Change is inevitable and so were sporadic incidents which aimed to hold you back either mentally or physically and it happened with me. When I was with full excitement working on our vaulted arch, placing carefully each brick of specific size and Thud! I was on the ground... The arch failed... I fell along the gravitational axis taking few bricks with me and two on my head. Sitting there shocked luckily apart from few scratches nothing happened to me nor to the wall. I took a day off, drank milk with turmeric powder ‘an ancient medicine’. Next morning I was the first one to climb up. Yes too stubborn to hold back. Problems didn’t stop here but we marched as every day was a new day, every day we wanted to reach higher, faster and better!
The sun set when it had to. But not the work. By the end of the day above all the fatigue and tiredness, a certain high gets hold of you and until a satisfaction regarding the day’s work overwhelms it ,there would be people swarming over the arches and brick piles. We worked as late as 11 PM. The first thing after the hard day’s work was a bath followed by the most delicious and fulfilling dinner. It was as simple as it could get. Never monotonous. All around people would be sharing their stories and experiences, others would be busy with their guitars and flutes. The night had its own magnificence. We could sleep in tents, makeshift huts, rope-strung cots or simple stone slabs laid out in open although the later one meant temporary back pain in morning but the experience was all worth it. We even had a post-midnight shift to make sure the fresh course of bricks are not ravaged by rains. Millions of stars dotted the sky and the moon rose behind the hills majestically and when you plugged in your earphones with music to go with this aura, well you lived. As the night passed by, the wind blew stronger and colder and one has to clutch his blanket closer but we slept like logs until the hen called.

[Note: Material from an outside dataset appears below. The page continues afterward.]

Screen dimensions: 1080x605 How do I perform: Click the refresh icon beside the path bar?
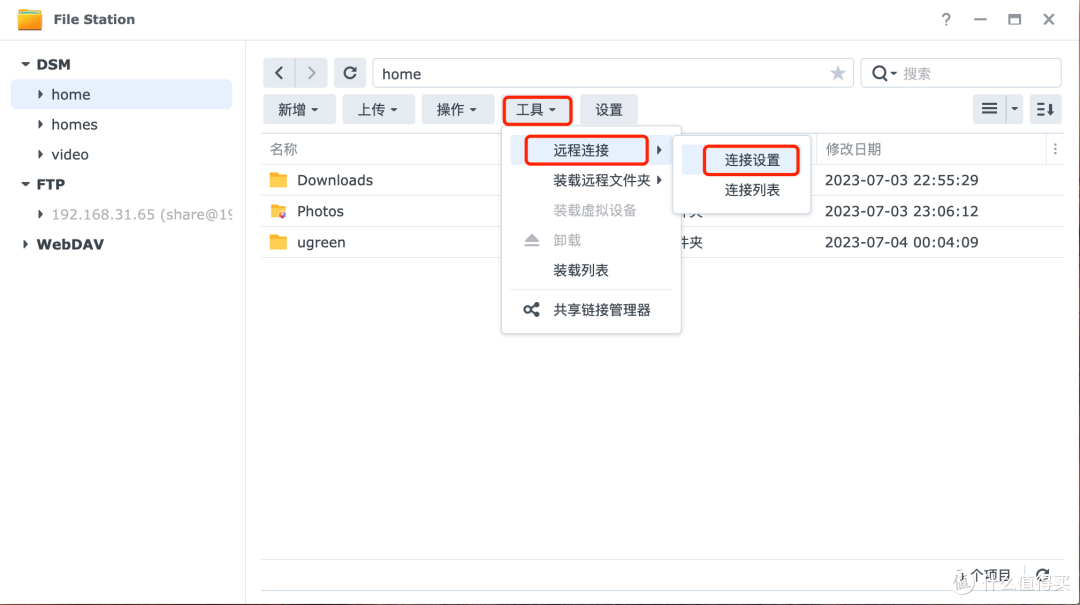[x=349, y=72]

The final stage of building the Cuckoo School continued for a short while with professional masons. After completing our respective tasks it was time to return back with indelible learning. Before leaving to the bus station, everyone gave their warmest hug and sweetest smile. On the way Ramesh (small description about him would not do justice) stopped us to beckon goodbye! And whispered “you are not welcome here, this is your home!” I replied, “thank you!” and hugged him before my tears would roll down. To turn the environment little humorous, I murmured, “just don’t forget us”; but the subsequent words are the words that haunts my mind every day and drive me crazy to go back there and TRULY LIVE... Yes He punched into my soul 'I will never forget you!' substantiating once again: I will never!
Sitting at the edge of my apartment’s window, I realise how simple the world can be? How we don’t need watch to keep track of time, how we don’t need money to build shelter or religion to love. All we need is little care, little enthusiasm and little human touch to turn earth into school and nature into teacher. If these values and practices are imbibed, the harmony and happiness I crave for now; after the visit, won't be a talk of insular villages and schools like Cuckoo.